February 8, 2026

Next.js + Sanity after a few weeks: what actually works

After several weeks of using Next.js and Sanity for my blog, here’s what works well, what was harder than expected, and what you get out of the box.

Next.js + Sanity after a few weeks: what actually works

Why this stack actually holds up after a few weeks

When I decided to migrate my portfolio to Next.js and Sanity, the goal was very clear.

I wasn’t chasing a “better technology.”
I wanted a system that allows consistent publishing without fighting the tools.

After a few weeks of working with this stack, I can say this confidently:
that’s exactly what I got.

It’s not a perfect solution — but it fits the needs of a technical blog and personal branding extremely well.

What genuinely works well

The biggest improvement is the publishing workflow.

A headless CMS solves a problem that used to be hard to manage:
content and SEO live in one place.

Instead of scattering key pieces across code, configs, and components, a single content model holds:

  • the post title
  • meta description
  • Open Graph data
  • JSON-LD
  • the actual article content

Once you go beyond a handful of posts, this becomes a major quality-of-life improvement.
SEO stops being accidental.
It becomes intentional.

Performance and indexing — exactly what a blog needs

The second strong point is performance and rendering strategy.
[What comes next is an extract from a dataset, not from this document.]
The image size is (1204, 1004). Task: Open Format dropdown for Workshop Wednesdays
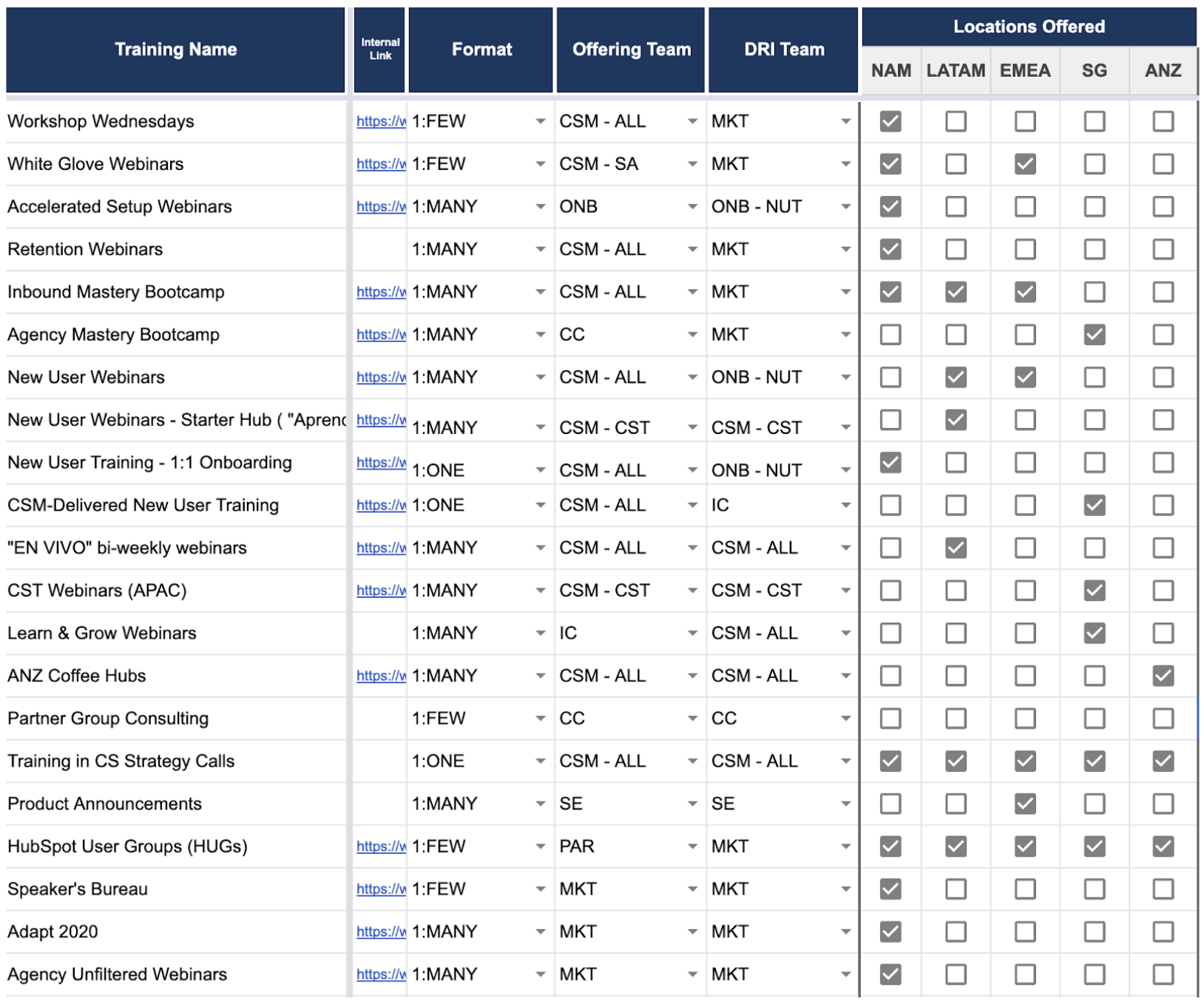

Thanks to SSR and SSG, Next.js produces HTML that’s immediately available to crawlers.
That translates directly into faster page loads and better search engine visibility.

For a blog, this isn’t a nice optimization.
It’s the baseline.

What Sanity delivers in practice

The biggest advantage of Sanity is the ability to edit content without touching code.

After the initial setup, publishing feels like using a traditional CMS —
with the key difference that the data model remains fully under the developer’s control.

It’s true that Sanity’s configuration can feel more complex than classic CMSs.
But in exchange, the content editing experience is genuinely good and the data model is extremely flexible.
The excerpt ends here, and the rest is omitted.